BEGIN Text segment
What Does SP Mean in Horse Racing?
If horse racing odds are an expression of probability, then we might think of SP as a final prediction – the market’s final say before the event is run. When you hear that a horse has sensationally won at 100/1, it means that when the race went off, it had a starting price (SP) of 100/1. Or, put in other words, the market didn’t give it a chance!
The SP in horse racing betting can decide how much punters are paid for a winning bet, and it gives a strong indication of the market confidence in a horse. In this way, understanding SP is vital to understanding horse racing betting. And in this article, we are going to explore what it is, how it works and why it’s important.
SP is an acronym for starting price. This refers to the available odds on a horse at the start of the race in which it is running. For example, to say that a horse’s SP was 4.0 means that when the race started, it was priced at 4.0 to win the race.
SP is important in horse racing because it can determine the amount a punter will receive on his winning bet. It is also used in historical records of races and for compiling various statistics about certain races, racecourses, trainers, jockeys, owners etc.
The SP is traditionally calculated by getting the average odds on a horse offered by the on-course bookmakers at the time of the race beginning. In this way, the SP is controlled by on-track betting and the odds the bookmakers give to various horses. While some bookmakers may offer different odds on particular horses, the SP reflects the average price across all on-track bookmakers.
SP and The Horse Racing Bet Market
Understanding the concept of Starting Price (SP) is essential for punters in horse racing, as it allows them to choose between the quoted odds or the odds at the start of the race, affecting their potential payout.
Punters having a bet on horse racing can typically decide whether they want to take the quoted odds at the time of the bet or take the SP (the odds at the time of the start of the race).
Therefore, punters who take the SP on a horse need to wait until the race finishes to find out how much money they have won if their horse has won the race. For example, if you place a $10 bet on a horse that returns an SP price of 4.0, you will get a $40 return.
SP is an important tool for punters analyzing races and predicting a horse’s future form. The starting price of a horse can be used as a gauge of how people – bettors, trainers, owners etc. – expect the horse to perform in the race. From this guide, they can make an informed judgement on whether the horse performed to expectations, exceeded expectations or underperformed.
For example, it is obvious that a horse who is given the SP of 1.5 but finishes in last place has wholly underperformed. This may lead to a punter deciding to forgive this horse’s run as an anomaly or believing that the horse is regressing and is no longer running to its former abilities.
END Text segment
BEGIN Data shown
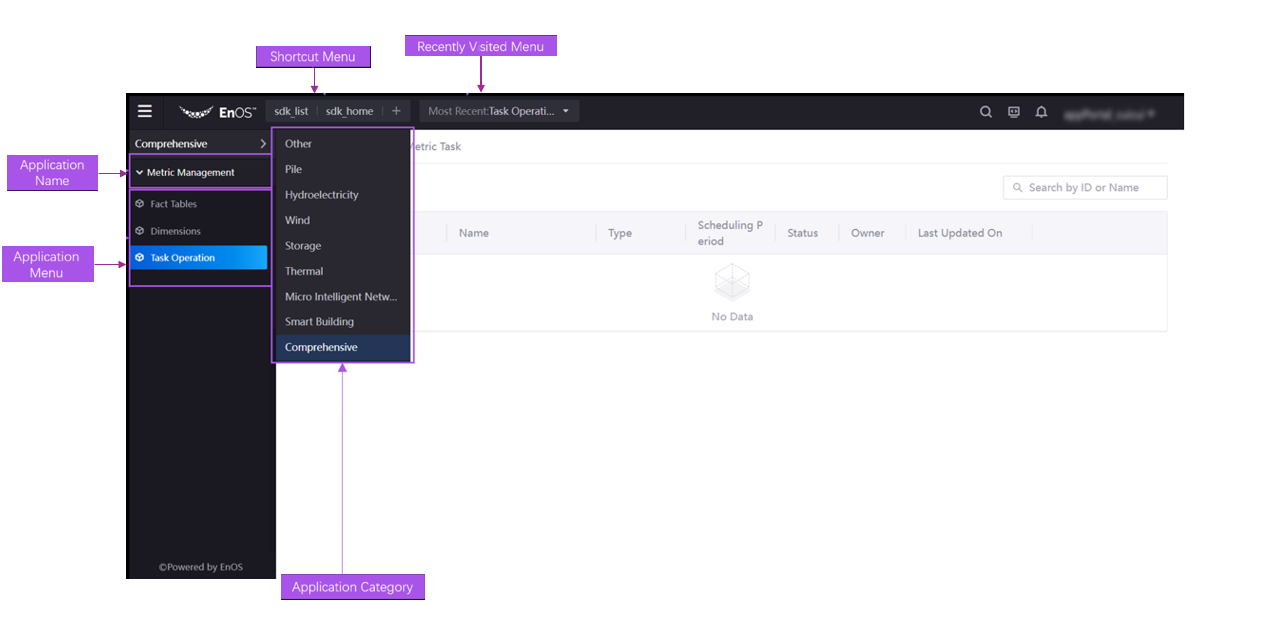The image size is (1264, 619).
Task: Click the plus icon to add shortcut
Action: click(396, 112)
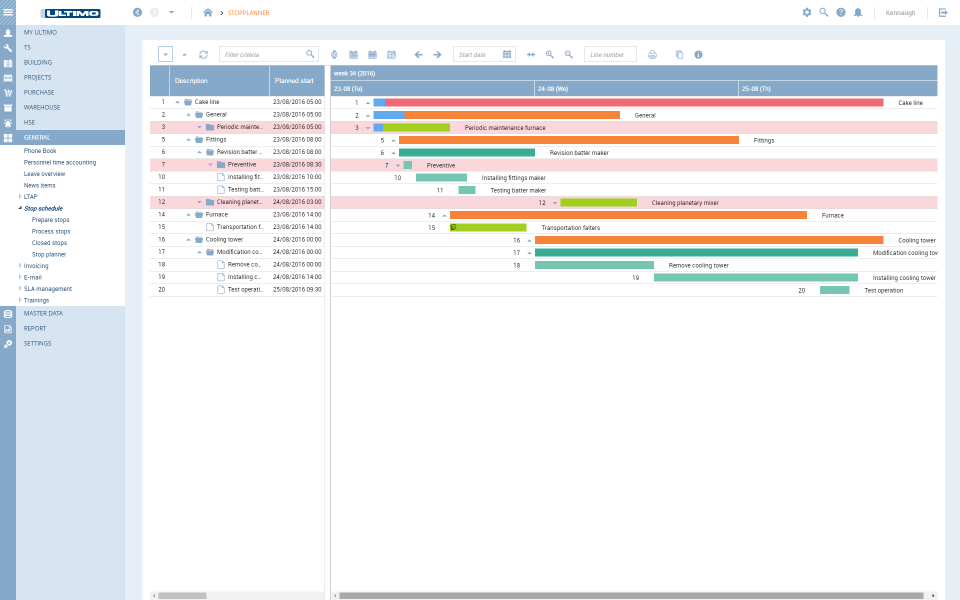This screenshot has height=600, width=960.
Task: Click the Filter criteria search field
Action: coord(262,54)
END Data shown
Exercise requirements —
A - Do these statements agree with the starting-price article above? Answer yes or no for each, and quote the deciding words of the text. (i) SP is traditionally worked out as the average of the odds offered by on-course bookmakers when the race begins. (ii) A $10 bet on a horse that returns an SP of 4.0 gives a $50 return. (iii) Punters who take the SP know their winnings when they place the bet.
B - Can you pull out the passage of the starting-price article starting at "SP is an important" and ending at "its former abilities.", word for word?

Worked answers —
A -
(i) Yes: "The SP is traditionally calculated by getting the average odds on a horse offered by the on-course bookmakers at the time of the race beginning."
(ii) No: "if you place a $10 bet on a horse that returns an SP price of 4.0, you will get a $40 return."
(iii) No: "punters who take the SP on a horse need to wait until the race finishes to find out how much money they have won if their horse has won the race."

B -
SP is an important tool for punters analyzing races and predicting a horse’s future form. The starting price of a horse can be used as a gauge of how people – bettors, trainers, owners etc. – expect the horse to perform in the race. From this guide, they can make an informed judgement on whether the horse performed to expectations, exceeded expectations or underperformed.
For example, it is obvious that a horse who is given the SP of 1.5 but finishes in last place has wholly underperformed. This may lead to a punter deciding to forgive this horse’s run as an anomaly or believing that the horse is regressing and is no longer running to its former abilities.